Friday, June 15, 2012
Know Your Enemy: Czech Republic
Here is my Q&A with Chris Boothroyd of The Czech Up to get a sense of how the Czech Republic are feeling and what's going on inside their camp ahead of their clash with Poland.
Adam: What's the mood like around the team ahead of Saturday's clash with Poland?
Chris: There seems to be a mixture of optimism and doom emanating out of the Czech press, though the mood in National Team camp, from the outside at least, looks to be fairly positive. The biggest concern hanging over the squad is the fitness of two key men; Tomas Rosicky only managed forty-five minutes against Greece and had to be substituted with an Achilles tendon problem, while Petr Cech has been suffering with a shoulder complaint.
Adam: What are the chances Rosicky and Cech play. If not, who can replace them?
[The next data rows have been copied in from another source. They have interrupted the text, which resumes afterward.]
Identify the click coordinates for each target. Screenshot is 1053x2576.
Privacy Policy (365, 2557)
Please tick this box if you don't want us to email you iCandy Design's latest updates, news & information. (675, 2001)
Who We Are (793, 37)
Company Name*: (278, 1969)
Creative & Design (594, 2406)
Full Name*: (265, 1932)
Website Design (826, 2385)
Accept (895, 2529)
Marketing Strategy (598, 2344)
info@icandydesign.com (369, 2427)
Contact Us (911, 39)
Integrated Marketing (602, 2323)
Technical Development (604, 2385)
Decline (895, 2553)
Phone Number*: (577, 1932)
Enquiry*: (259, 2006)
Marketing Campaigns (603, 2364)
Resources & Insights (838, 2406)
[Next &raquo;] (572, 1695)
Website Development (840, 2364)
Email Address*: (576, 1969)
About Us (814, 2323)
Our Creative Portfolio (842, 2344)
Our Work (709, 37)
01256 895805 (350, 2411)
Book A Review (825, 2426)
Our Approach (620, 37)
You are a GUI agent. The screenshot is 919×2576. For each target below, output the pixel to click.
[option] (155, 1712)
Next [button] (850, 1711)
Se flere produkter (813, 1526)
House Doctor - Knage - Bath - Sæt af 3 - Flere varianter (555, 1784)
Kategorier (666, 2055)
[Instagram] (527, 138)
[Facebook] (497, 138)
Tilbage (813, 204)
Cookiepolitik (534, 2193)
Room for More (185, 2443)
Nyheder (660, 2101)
Chris: Petr Cech should play, while team doctors have cautiously rated Rosicky’s chances at 75% to play publically, though many journalists are speculating that is an optimistic target and are unsure if the Arsenal man will play against Poland. If Rosicky does not play, Plzen midfielder Daniel Kolar is the obvious replacement. Another option mooted is to move Petr Jiracek into the centre and allow Jan Rezek or Milan Petrzela to start on the right wing. The best, if most unlikely option, would be to move Jaroslav Plasil further forwards but I doubt we would see that happen. Luckily Cech should play. His replacements Jan Lastuvka and Jaroslav Drobny while competent are nowhere near the level of the Chelsea stopper.
Adam: A draw will most likely be good for you guys (If Russia win or draw vs. Greece). Will Czech play cautiously or go for the win?
Chris: A draw may not be enough against Poland to secure qualification, but saying that I do not expect the Czechs to attack straight from the opening whistle. The opening periods against Greece and Russia were good, but a much more reserved approach would work well. If the midfield can frustrate Poland and put the pressure on them, then openings will crop up. Trying to force the game, especially without Tomas Rosicky could be a dangerous approach. If the Czechs attack wisely and heap pressure on the co-hosts then they'll succeed. As silly as it might sound, an early Czech goal could be the worst possible start for them.
Adam: What should the Polish national team worried about playing the Czech Republic?
Chris: Petr Jiracek and Vaclav Pilar have been in scintillating form in this Championship and are the obvious threats to the Polish defense, though if the Czechs can assert themselves on the game the fullbacks of Theo Gebre Selassie and David Limbersky will also cause problems, much the same way that Lukasz Piszczek has been doing for Poland and Borussia Dortmund. Without a shot on goal by any Czech forwards, stating that the Polish defense will need to be wary of them may seem strange, but if Rosicky does not start then the playing style may well be changed which could play into the strengths of Baros and Pekhart et al, though that is a big if.